Os parlamentares da França deram, nesta segunda-feira (26), o primeiro passo para limitar o acesso de adolescentes às redes sociais. A proposta prevê a proibição do uso dessas plataformas por menores de 15 anos e conta com o apoio do presidente Emmanuel Macron, que defende a medida como forma de proteger crianças e jovens do tempo excessivo diante das telas.
Após um longo debate, a Câmara Baixa do Parlamento aprovou pontos centrais do projeto de lei em uma primeira votação, com 116 votos favoráveis e 23 contrários. O texto ainda passará por novas etapas de análise antes de ser definitivamente aprovado.
Além da restrição às redes sociais, o projeto também prevê a proibição do uso de celulares em escolas de ensino médio. Esse trecho específico será avaliado em uma segunda votação, quando os parlamentares discutirão o texto completo da proposta. Em seguida, a matéria seguirá para apreciação no Senado.
A iniciativa francesa ocorre em meio a um movimento internacional de preocupação com os impactos das redes sociais na saúde mental e no desenvolvimento de crianças e adolescentes. Em dezembro, a Austrália adotou medida semelhante ao banir redes sociais para menores de 16 anos, o que resultou na exclusão de cerca de 4,7 milhões de perfis.

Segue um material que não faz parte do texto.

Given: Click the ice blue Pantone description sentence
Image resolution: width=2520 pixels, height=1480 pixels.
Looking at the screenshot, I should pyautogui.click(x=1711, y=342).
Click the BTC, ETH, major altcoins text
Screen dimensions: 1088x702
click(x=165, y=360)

Segundo Macron, o objetivo é impedir que emoções e comportamentos de crianças e jovens sejam explorados por algoritmos de grandes plataformas digitais. Caso o Senado aprove o projeto, a expectativa é que as novas regras entrem em vigor a partir de setembro. As empresas responsáveis pelas redes sociais teriam até o fim do ano para adequar ou desativar contas que não estejam de acordo com o limite de idade estabelecido.